More CO2 in the atmosphere means more heat retained, hence global warming, and climate change, sea-level rise, etc, as a result of that warming.

The observed data (what a coincidence! Who would’a thunk!) is that this has in fact been happening, and is continuing to happen at an accelerating rate — a rate that hasn’t been observed in the history of the human species, let alone human civilization. And the last time the planet saw similar changes, it came with one of the greatest ecosystem upheavals in the paleological record (and paleontologists, for some reason, refer to these events as “great extinctions”).

Appealing to things like some magical “Solar Mysteries” is at this point either rank ignorance or the most cynical deception.

But some people still want us to dismiss this all as “just a ‘theory'” (Hint: in science, a “theory” is not just some idle speculation).

So yeah — at this point, “AGW Skeptiks” are pretty much on par with “Scientific Creationists” and anti-vaxxers.
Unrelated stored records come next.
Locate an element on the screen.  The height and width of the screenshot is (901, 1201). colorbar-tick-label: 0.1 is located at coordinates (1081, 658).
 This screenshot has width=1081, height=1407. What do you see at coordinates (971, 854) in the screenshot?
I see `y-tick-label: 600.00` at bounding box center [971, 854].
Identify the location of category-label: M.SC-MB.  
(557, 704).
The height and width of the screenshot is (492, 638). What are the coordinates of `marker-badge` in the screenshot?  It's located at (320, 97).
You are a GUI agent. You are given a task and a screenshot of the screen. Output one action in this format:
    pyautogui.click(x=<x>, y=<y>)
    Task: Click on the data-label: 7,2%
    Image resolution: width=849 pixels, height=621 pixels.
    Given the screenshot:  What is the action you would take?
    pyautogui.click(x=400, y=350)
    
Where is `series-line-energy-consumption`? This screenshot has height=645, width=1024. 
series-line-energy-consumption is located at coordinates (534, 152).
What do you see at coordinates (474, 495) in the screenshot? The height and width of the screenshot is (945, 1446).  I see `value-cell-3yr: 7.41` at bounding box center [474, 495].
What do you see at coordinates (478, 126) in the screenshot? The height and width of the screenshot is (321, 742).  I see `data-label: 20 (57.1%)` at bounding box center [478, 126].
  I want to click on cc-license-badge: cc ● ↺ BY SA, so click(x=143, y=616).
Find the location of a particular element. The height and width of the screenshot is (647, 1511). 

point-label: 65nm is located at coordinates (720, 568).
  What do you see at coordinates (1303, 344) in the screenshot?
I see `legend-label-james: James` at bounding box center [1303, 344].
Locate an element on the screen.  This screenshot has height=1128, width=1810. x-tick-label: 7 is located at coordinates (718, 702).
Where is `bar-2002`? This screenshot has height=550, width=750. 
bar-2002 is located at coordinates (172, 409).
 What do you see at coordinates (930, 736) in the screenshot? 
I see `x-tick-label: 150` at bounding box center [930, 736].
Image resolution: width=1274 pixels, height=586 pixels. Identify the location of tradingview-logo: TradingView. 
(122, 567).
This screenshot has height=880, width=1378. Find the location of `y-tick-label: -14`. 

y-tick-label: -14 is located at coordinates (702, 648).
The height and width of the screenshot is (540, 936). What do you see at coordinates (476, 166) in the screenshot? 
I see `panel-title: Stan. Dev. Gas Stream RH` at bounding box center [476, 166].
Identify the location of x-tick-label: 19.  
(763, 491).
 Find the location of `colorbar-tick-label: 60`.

The evidence is overwhelmingly against them, and there’s a lot of it. The big holdouts are known ideologues, religious cranks, and well-paid PR professional bamboozlers (gosh… guess who’s paying those guys — or better, don’t guess; it’s on record).

So yeah: “not another one”, please. Pretty please? Pretty please… with a cherry on top?

GEMont (profile) says:

May I take your New World Order please.

Should it be legal??

Well, considering that regular bribery of politicians by corporations is perfectly legal, why not!

After all, laws are now being manufactured by Hollywood and Billionaire Koch Brother thin-tanks, for dissemination to “well-oiled” politicians to enact into laws of the land.

Why shouldn’t corporations be the only ones to be able to get their phony product-promoting studies published and prevent any contradictory science from doing the same as well.

Its an Ownership Society now and if you aint an owner, then you’re owned. Get used to it.